Problem details:
Each line in the records below, from the one that contains "Engineered (259, 116)" to the one that contains "特定商取引法に基づく表記 (71, 1720)", should be reproduced exactly, the first and last included.
*** Data provided Section Begins ***
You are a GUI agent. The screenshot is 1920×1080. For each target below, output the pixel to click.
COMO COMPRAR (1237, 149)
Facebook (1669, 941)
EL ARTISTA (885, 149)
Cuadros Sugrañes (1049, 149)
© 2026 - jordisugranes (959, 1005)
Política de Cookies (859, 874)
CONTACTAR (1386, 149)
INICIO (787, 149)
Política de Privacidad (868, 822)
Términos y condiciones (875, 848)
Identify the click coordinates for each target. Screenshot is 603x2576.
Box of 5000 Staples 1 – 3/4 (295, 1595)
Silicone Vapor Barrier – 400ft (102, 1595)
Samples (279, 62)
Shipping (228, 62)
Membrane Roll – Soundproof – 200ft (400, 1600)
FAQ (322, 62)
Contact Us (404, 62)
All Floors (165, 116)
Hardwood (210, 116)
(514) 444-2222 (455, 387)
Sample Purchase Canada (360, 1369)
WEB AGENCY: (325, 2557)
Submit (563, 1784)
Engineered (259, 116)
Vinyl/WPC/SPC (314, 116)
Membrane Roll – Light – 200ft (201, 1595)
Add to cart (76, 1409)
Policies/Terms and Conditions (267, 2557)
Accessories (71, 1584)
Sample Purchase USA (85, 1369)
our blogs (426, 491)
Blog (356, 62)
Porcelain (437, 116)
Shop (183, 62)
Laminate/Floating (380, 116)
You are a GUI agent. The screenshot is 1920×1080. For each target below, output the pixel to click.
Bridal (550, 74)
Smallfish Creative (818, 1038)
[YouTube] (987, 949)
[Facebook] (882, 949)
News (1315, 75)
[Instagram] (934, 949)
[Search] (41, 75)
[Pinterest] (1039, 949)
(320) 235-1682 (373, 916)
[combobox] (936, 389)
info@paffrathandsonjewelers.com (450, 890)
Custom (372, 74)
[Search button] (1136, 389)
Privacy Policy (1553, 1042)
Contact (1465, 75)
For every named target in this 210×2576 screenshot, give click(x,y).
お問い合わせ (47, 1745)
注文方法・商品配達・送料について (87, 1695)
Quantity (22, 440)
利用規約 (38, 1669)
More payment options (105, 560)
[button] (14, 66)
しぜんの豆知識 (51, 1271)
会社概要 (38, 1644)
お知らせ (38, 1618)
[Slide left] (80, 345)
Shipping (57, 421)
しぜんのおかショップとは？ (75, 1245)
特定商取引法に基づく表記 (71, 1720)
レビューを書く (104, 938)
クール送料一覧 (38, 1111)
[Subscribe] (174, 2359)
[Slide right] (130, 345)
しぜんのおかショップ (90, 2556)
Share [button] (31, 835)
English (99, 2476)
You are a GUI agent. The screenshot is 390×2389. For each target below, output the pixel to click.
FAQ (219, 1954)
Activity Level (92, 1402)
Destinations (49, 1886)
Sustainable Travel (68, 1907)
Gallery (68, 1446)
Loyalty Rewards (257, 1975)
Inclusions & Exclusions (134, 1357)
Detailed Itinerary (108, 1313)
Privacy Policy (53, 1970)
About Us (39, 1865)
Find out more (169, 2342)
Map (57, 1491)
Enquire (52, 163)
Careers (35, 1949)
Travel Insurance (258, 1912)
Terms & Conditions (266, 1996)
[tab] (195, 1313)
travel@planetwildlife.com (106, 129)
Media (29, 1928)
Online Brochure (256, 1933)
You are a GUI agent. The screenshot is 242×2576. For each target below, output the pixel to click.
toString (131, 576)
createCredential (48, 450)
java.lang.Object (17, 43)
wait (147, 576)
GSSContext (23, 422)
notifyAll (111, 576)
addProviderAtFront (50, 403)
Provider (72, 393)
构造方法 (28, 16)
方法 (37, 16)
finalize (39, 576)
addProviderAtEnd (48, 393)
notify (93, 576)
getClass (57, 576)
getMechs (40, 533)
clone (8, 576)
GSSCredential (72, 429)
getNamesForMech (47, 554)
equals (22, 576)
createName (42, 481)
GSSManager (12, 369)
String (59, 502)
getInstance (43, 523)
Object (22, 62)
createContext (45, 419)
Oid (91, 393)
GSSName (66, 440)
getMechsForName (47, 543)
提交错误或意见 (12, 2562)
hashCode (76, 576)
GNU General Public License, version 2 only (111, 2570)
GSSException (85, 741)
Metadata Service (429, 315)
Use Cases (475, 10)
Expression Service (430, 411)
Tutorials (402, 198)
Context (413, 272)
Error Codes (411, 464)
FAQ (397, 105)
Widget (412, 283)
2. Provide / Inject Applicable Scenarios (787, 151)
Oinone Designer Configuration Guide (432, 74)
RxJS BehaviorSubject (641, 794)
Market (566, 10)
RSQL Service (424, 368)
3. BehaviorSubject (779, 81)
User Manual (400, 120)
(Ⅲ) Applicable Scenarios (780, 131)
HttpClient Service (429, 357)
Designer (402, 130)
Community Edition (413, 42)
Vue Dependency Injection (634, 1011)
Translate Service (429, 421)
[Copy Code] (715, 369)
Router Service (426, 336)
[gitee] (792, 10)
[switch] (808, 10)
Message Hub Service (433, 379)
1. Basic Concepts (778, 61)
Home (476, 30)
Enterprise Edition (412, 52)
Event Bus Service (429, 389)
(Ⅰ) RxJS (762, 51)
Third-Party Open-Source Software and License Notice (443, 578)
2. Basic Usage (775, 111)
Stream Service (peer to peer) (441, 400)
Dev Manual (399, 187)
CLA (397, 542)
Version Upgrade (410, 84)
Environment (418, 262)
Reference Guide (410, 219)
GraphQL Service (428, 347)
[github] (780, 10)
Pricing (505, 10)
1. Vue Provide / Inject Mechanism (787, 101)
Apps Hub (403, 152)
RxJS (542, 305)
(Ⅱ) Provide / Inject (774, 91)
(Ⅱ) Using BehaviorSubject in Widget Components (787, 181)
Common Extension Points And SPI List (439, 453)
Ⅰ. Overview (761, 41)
*** Data provided Section Ends ***
Exercise solution:
Engineered (259, 116)
Vinyl/WPC/SPC (314, 116)
Membrane Roll – Light – 200ft (201, 1595)
Add to cart (76, 1409)
Policies/Terms and Conditions (267, 2557)
Accessories (71, 1584)
Sample Purchase USA (85, 1369)
our blogs (426, 491)
Blog (356, 62)
Porcelain (437, 116)
Shop (183, 62)
Laminate/Floating (380, 116)
You are a GUI agent. The screenshot is 1920×1080. For each target below, output the pixel to click.
Bridal (550, 74)
Smallfish Creative (818, 1038)
[YouTube] (987, 949)
[Facebook] (882, 949)
News (1315, 75)
[Instagram] (934, 949)
[Search] (41, 75)
[Pinterest] (1039, 949)
(320) 235-1682 (373, 916)
[combobox] (936, 389)
info@paffrathandsonjewelers.com (450, 890)
Custom (372, 74)
[Search button] (1136, 389)
Privacy Policy (1553, 1042)
Contact (1465, 75)
For every named target in this 210×2576 screenshot, give click(x,y).
お問い合わせ (47, 1745)
注文方法・商品配達・送料について (87, 1695)
Quantity (22, 440)
利用規約 (38, 1669)
More payment options (105, 560)
[button] (14, 66)
しぜんの豆知識 (51, 1271)
会社概要 (38, 1644)
お知らせ (38, 1618)
[Slide left] (80, 345)
Shipping (57, 421)
しぜんのおかショップとは？ (75, 1245)
特定商取引法に基づく表記 (71, 1720)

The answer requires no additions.